1 package of small won ton wrappers
fillings (see suggestions below)
dipping sauce (see suggestions below)
chopsticks (if you want to be festive)
  • Put a small amount of filling in the middle of each won ton, lightly brush the edges with water. To shape each won ton, carefully bring 2 opposite points of the square wrapper up over the filling and pinch together in the center. Carefully bring the 2 remaining opposite points to the center and pinch together. Pinch together edges to seal. Place won tons on a greased baking sheet.

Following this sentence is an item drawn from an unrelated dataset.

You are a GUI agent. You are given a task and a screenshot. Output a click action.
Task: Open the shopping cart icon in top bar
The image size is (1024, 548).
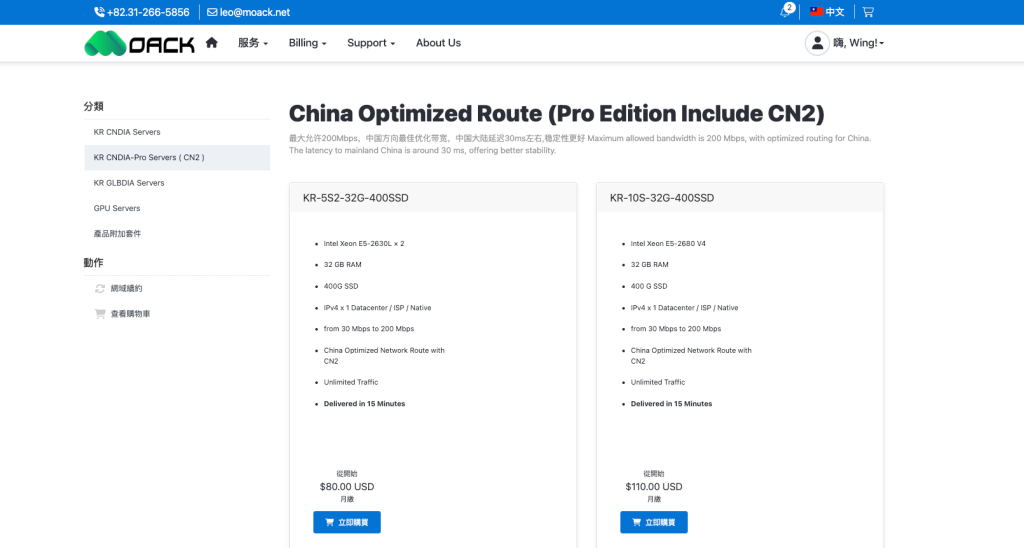(x=868, y=12)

Brush with melted butter.
  • Fry each one in oil heated to 375 degrees about 30-45 seconds, flipping over half way- place on paper towel, dust with powdered sugar –OR- Bake in 375 degree oven 8-10 minutes, dust with powdered sugar.
  • Enjoy with a dipping sauce!

{Filling options:}

* White Chocolate Truffle and Pear Wontons with Caramel Cream Dipping Sauce:

* Raspberry, Dark Chocolate, Marzipan Wontons with Dark Chocolate Dipping Sauce:

* Ritter Sport Marzipan chocolate or Dark Toblerone chocolate, shaved into small pieces

* Banana, Coconut White Chocolate Wontons, with Caramel Cream Dipping Sauce:

* Lindt Coconut White Chocolate, shaved into small pieces

* Strawberry with Belgian Milk Chocolate Wontons, with Milk Chocolate Dipping Sauce:

* Cinnamon, Apple, and White Chocolate Truffle Wontons, with Carmel Cream Dipping Sauce:

or if you’re like me and want to go simple:

  • Strawberry jam with cream cheese, chocolate sauce
  • Peanut butter with a Hershey kiss, chocolate sauce

{Dipping Sauces}

Milk Chocolate Dipping Sauce:

  • 1/2 cup heavy cream + 3/4 cup milk chocolate pieces

In a small saucepan, heat cream almost to boiling. Remove from heat and add chocolate pieces. Stir until smooth.

Dark Chocolate Dipping Sauce:

  • 1/2 cup heavy cream + 1/2 cup semi or bittersweet chocolate pieces

In a small saucepan, heat cream almost to boiling. Remove from heat and add chocolate pieces. Stir until smooth.


Caramel Cream Dipping Sauce:

  • 1/4 cup butter, 1/2 cup brown sugar, 1/2 cup heavy cream

In a small saucepan, melt butter. Stir in brown sugar. Cook until light and bubbly.

Remove from heat and whisk in cream until smooth.